Há menos de dois anos, pelo aniversário do meu querido amigo Nuno Júdice, dizia-lhe que o seu sorriso confundia o bom povo da Mexilhoeira Grande, Portimão, e do mundo. Parecia estar a gozar. Não estava. E quem o não conhecesse que o lesse. Acrescentava que o Nuno andava assim desde mocinho.
O Nuno tentava esconder o que tinha por dentro. A gente espreitava e nada via de mal. Pelo contrário, tinha um mundo expansível, benigno, luminoso, literariamente insuperável no último quartel do século xx e neste primeiro do xxı. Não é tempo de criar aqui uma redundância descritiva da sua monumental obra literária e dos infinitos prémios nacionais e internacionais que recebeu. Estão com ele e connosco que, boquiabertos, os admiramos.
No domingo, o sorriso do Nuno desvaneceu-se.

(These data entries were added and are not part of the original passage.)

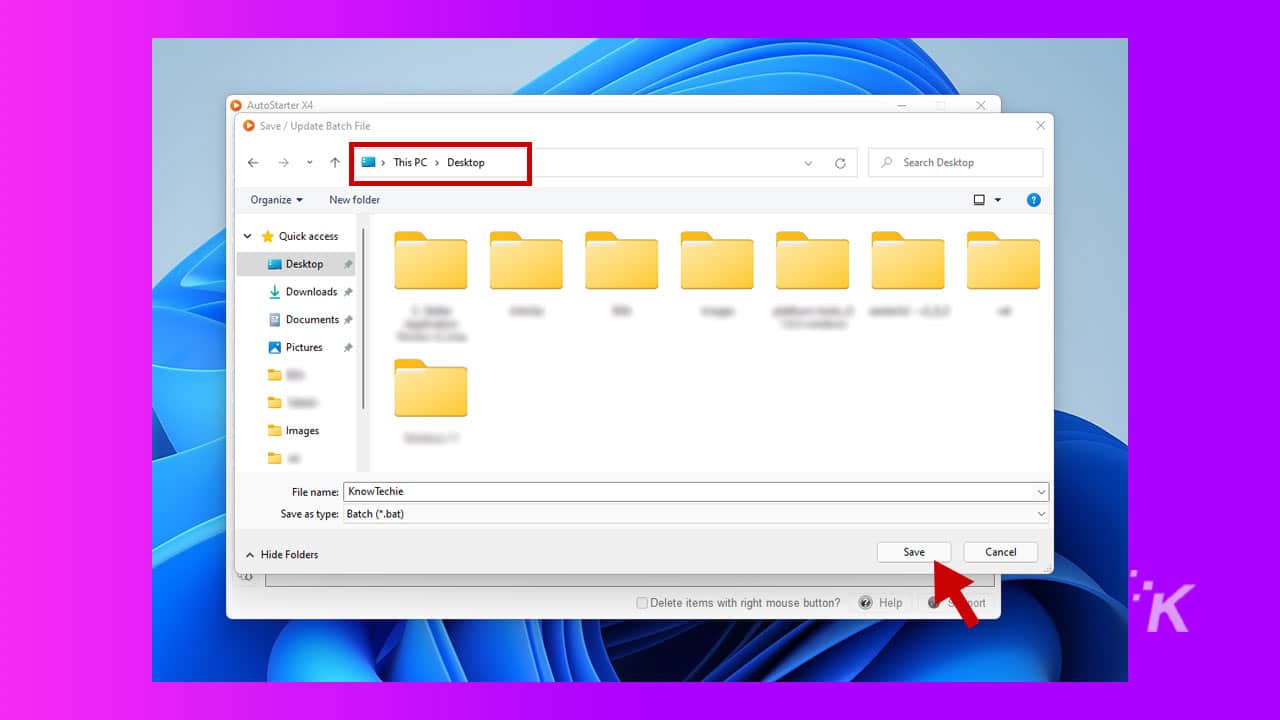Click the File name input field
Image resolution: width=1280 pixels, height=720 pixels.
tap(690, 491)
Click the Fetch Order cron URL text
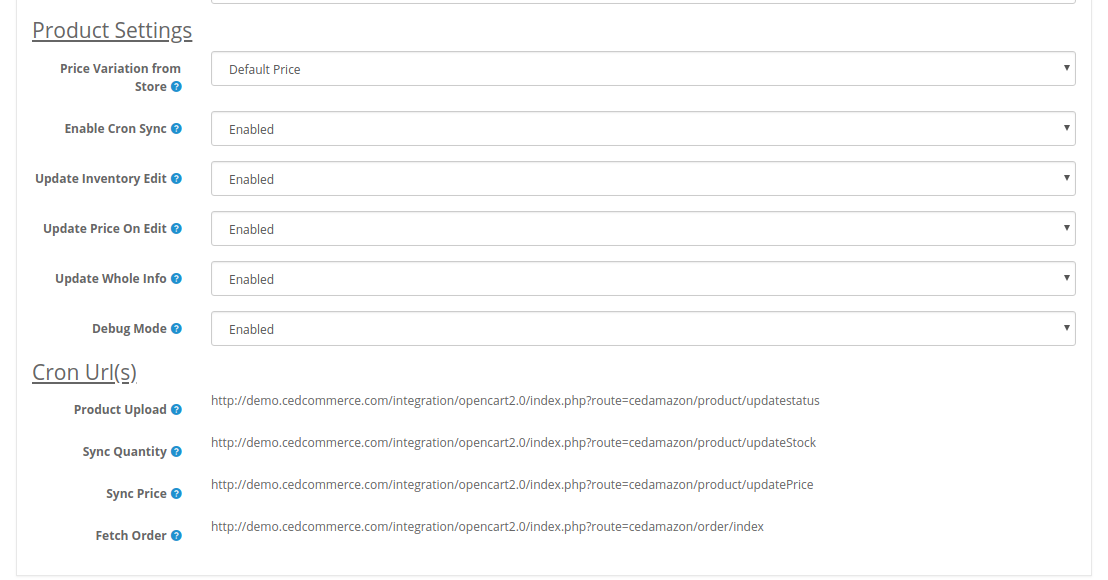The height and width of the screenshot is (580, 1108). click(487, 527)
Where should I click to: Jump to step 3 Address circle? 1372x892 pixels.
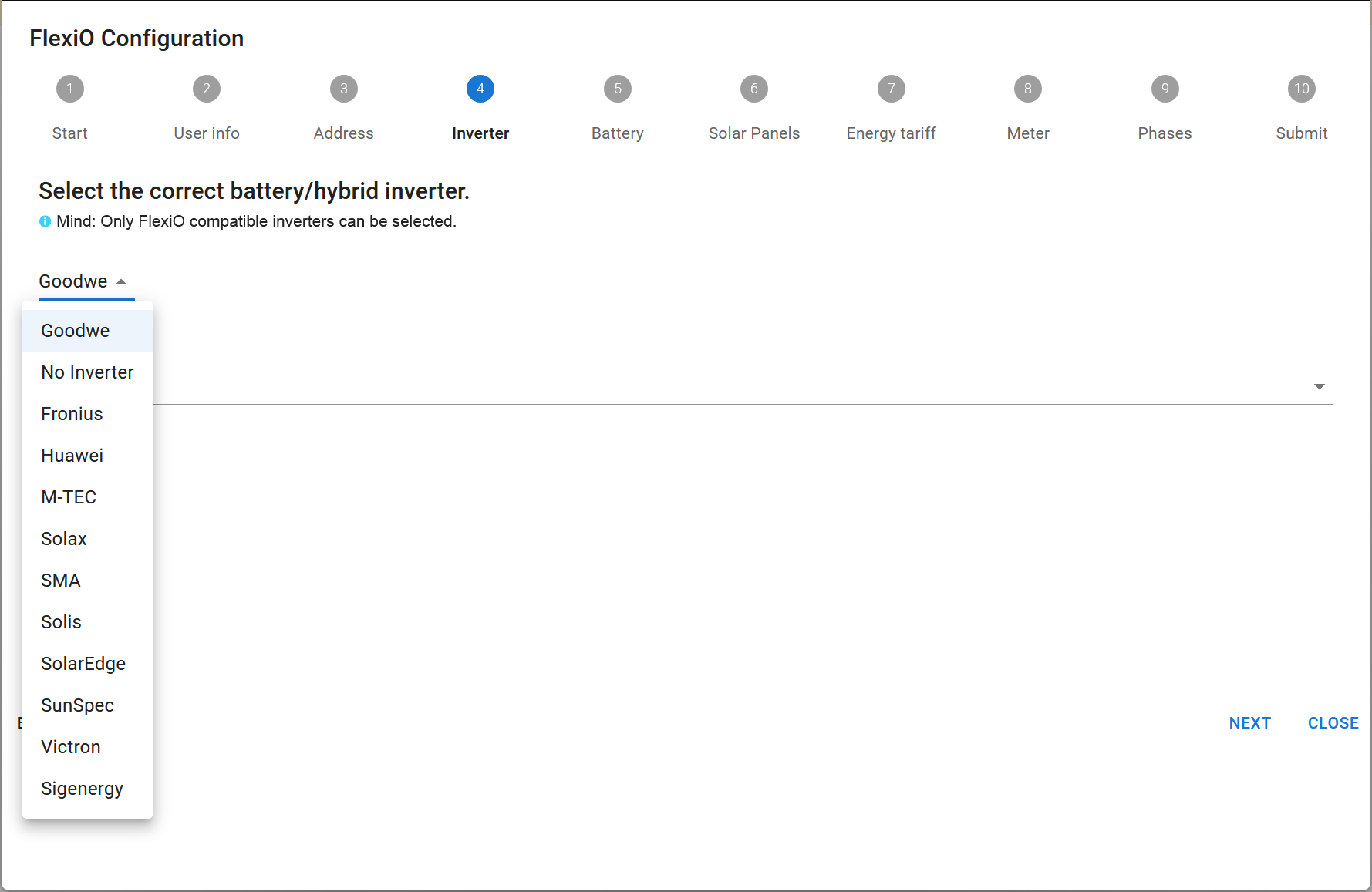343,89
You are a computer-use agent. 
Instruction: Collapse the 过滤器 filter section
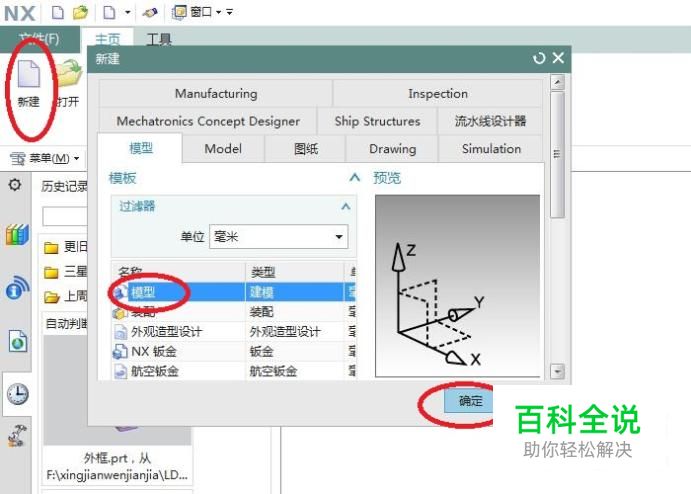pos(346,206)
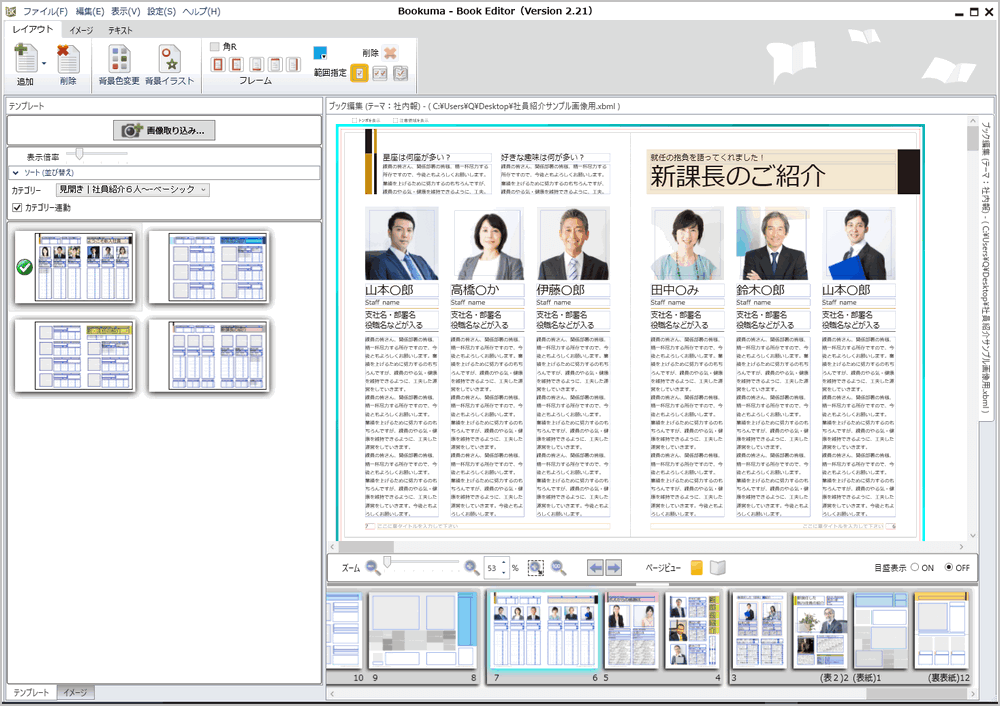
Task: Go to previous page with left arrow
Action: [595, 567]
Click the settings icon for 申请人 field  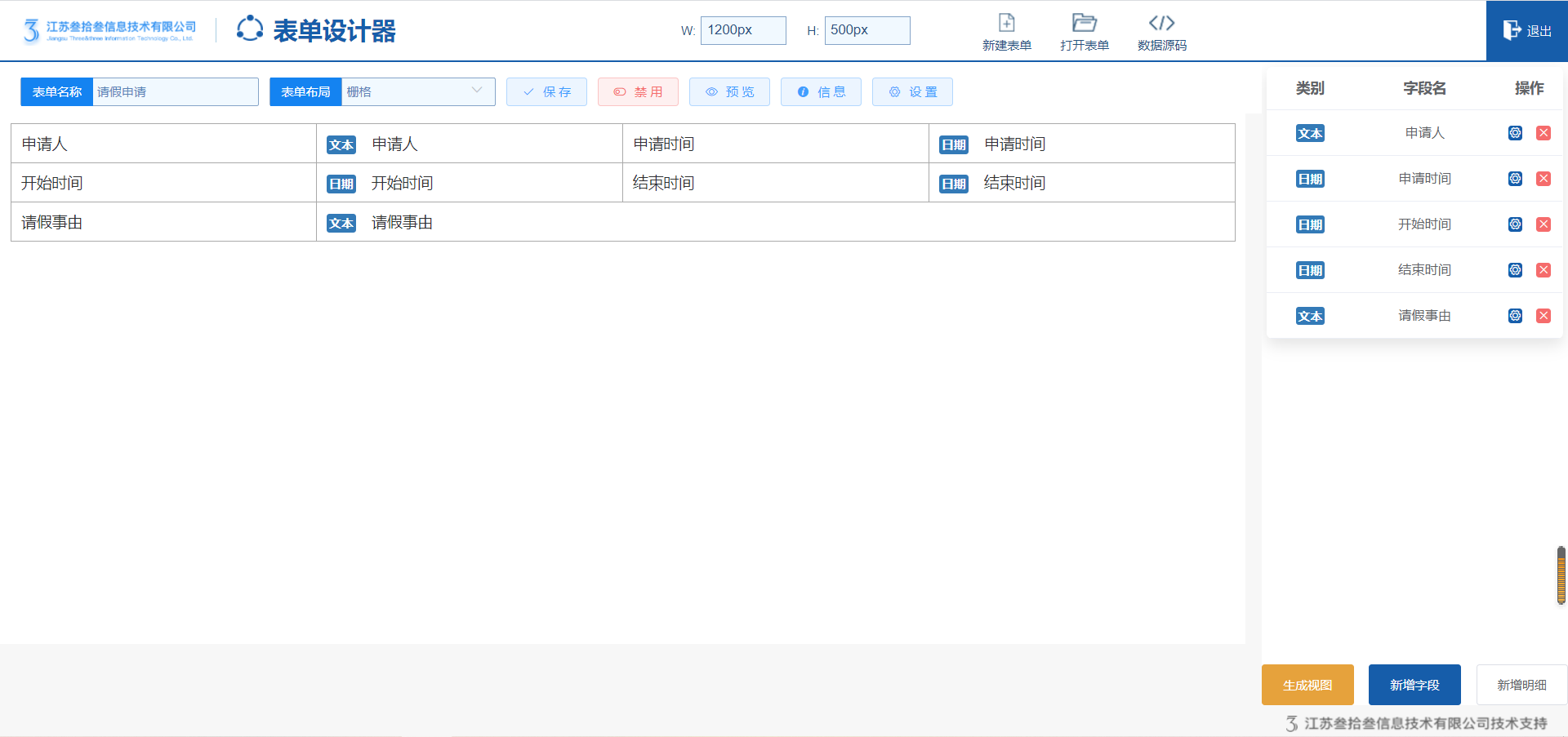[x=1515, y=133]
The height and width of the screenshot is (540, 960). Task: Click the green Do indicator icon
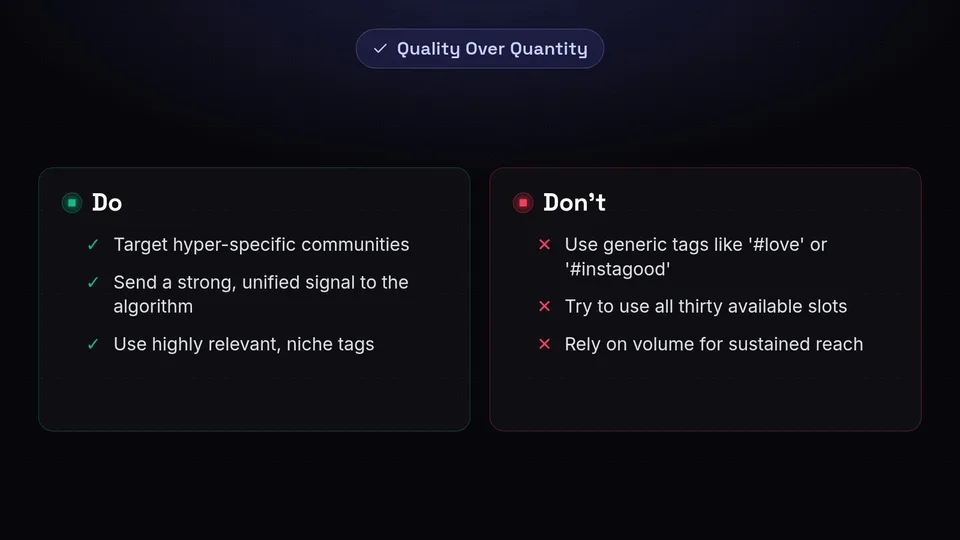coord(72,203)
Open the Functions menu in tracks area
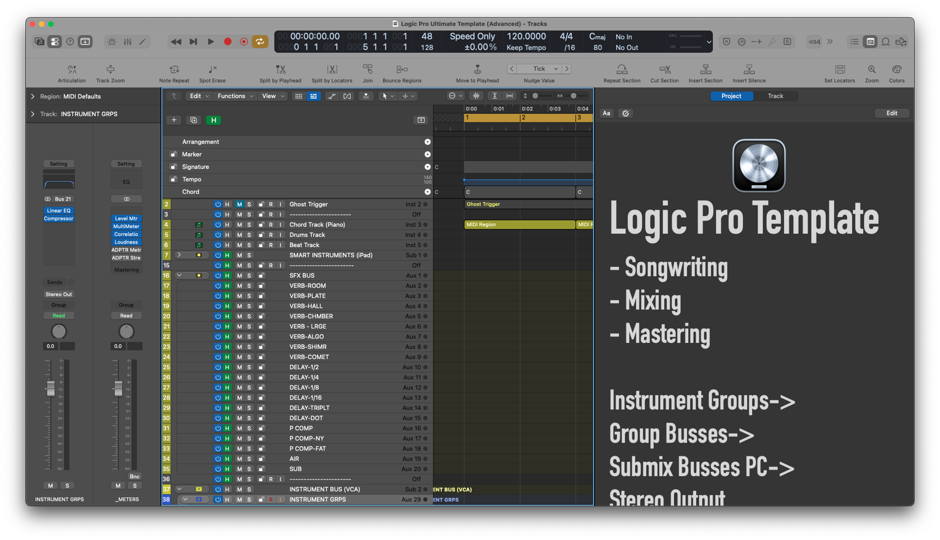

O seu mundo, ainda em expansão, continuará pelos séculos.
Nos últimos anos, andava a aturar o mais chato dos seus amigos. Este, e a sua incontinência verbal congénita assim o considera. Estávamos há uns anos a trabalhar na coordenação de uma nova edição das Obras Completas de M. Teixeira-Gomes, para a Imprensa Nacional, de que já saíram os três primeiros volumes.
Combinara com o Nuno estar esta semana, em Lisboa, para dar continuidade ao trabalho de preparação do volume ıv. Temos no prelo também, na Imprensa Nacional, um outro livro que trabalhámos em conjunto e que sugeriu que se chamasse Regresso a Teixeira Gomes — Estudos. Já não foi a tempo de concluir a nota prévia que se disponibilizara para fazer.
O trabalho irá continuar. Eu sei que o Nuno, e só ele o saberá como, inventará todas as palavras, que Deus até desconhece, para se manter comigo no corpo e no espírito destes trabalhos coletivos. E, sobretudo, a fazer a sua maravilhosa obra que continuará pelos inéditos que assomarão.
Esperarei pacientemente por eles, adornados pelo seu sorriso inextinguível.